In Ontario, eight out of every ten people drowning are men.
I don’t know about you, but I find that statistic shocking!
I believe we need to look closely at why men are drowning in high numbers and how we can prevent it!
Here are some of the most important points from the Life Saving Society’s 2017 Drowning Report to get you up to speed on what is happening:
- The highest rate of drownings occurs in men 65 years old and over.
- The second highest rate of drownings occurs in men between the ages of 20 and 24 years old.
- The top three activities participated in at the time of drowning were aquatic activities (30%), non-aquatic activities (22%) and boating (19%).
- 86% of boaters who drowned were not wearing a personal flotation device (PFD) or lifejacket.
- Of the boaters who drowned, 37% capsized, 36% were drinking alcohol, 30% were boating alone and 29% fell overboard.
- Of men in the 65+ year-old age group, 79% were not wearing a PFD or lifejacket and 77% were swimming alone.
- Of men in the 20 – 34 year-old age group, 79% were not wearing a PFD or lifejacket, 52% were drinking, 33% were alone and 26% were swimming after dark.
It is pretty clear from the overlap in these statistics that making different choices at the time could have prevented many of these men from drowning.
Here are two easy things we can all do to change these statistics:
1. Start the conversation early.
Let’s start talking to the men in our lives before they become a part of the at-risk age groups.
We need to bring awareness to risk factors (no PFD, alcohol, swimming after dark or alone) in a way that our boys are open to receiving this information so that we can help shape their decision-making for the future.
A great age to begin this water safety conversation is between five and twelve years old. Boys often receive preventive information better when they hear it young and it is relayed as “just the way we do things.” That way when we talk about not mixing alcohol and boating, ALWAYS wearing a PFD when boating, NOT swimming alone or after dark, it comes across as no big deal.
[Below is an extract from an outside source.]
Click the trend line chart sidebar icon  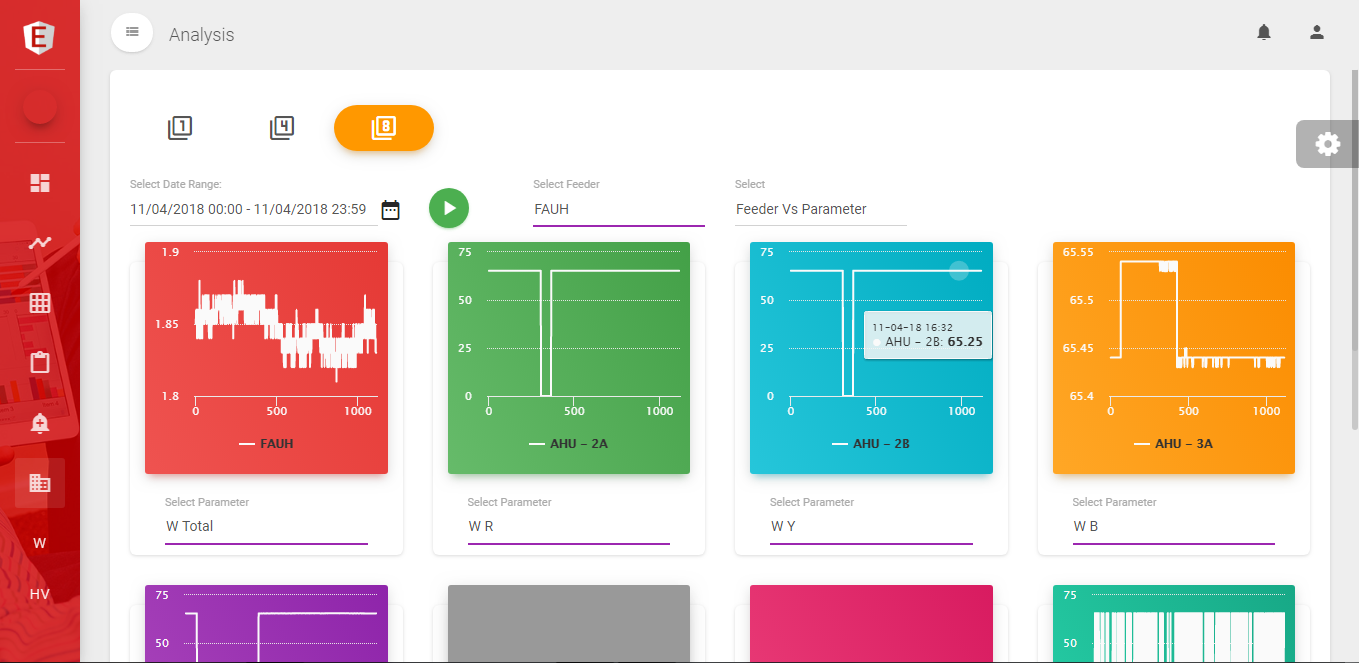click(x=40, y=243)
If we wait until our sons are older to start having these conversations, then we risk missing our window of influence.
Things change for them in their teens and their peer groups become a strong influence especially when it comes to risky behavior. They are more influenced by wanting to fit in with their friends and not as open to what parents have to say.The difference between life and death in a drowning situation is often just one misguided choice. Click To Tweet
2. Model the correct behaviour.
Another great way to bookend the conversation about aquatic safety is to model best practices from the start.
Our kids copy everything we do, so set the stage for success from the beginning by adopting some solid safety procedures so they can follow your lead.
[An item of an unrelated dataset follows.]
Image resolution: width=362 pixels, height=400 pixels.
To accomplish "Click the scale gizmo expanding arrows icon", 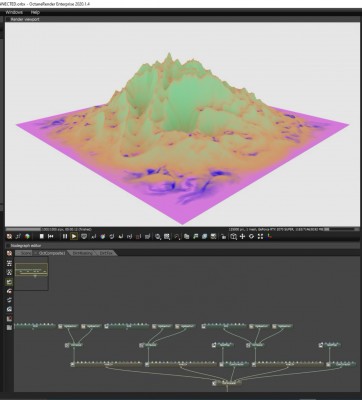I will (260, 236).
Let’s face it, Dads (and brothers and grandpas!) are important influences on our boys, so why not share these stats with the men in your child’s life and get them on board as good influences! Why not ask them to commit to following the four basic safety rules?
- ALWAYS wear a PFD when boating.
- NO alcohol when boating or swimming.
- NO swimming after dark.
- NO swimming alone.
Avoiding all four risk factors reduces drowning risk by a whopping 86% for him and his son/brother/grandson!
When I see statistics like this my heart breaks because these tragedies are completely preventable.
The difference between life and death in a drowning situation is often just one misguided choice.
With a bit of education, like the information in this report prepared by the Drowning Prevention Research Centre for the Lifesaving Society, a life could be saved!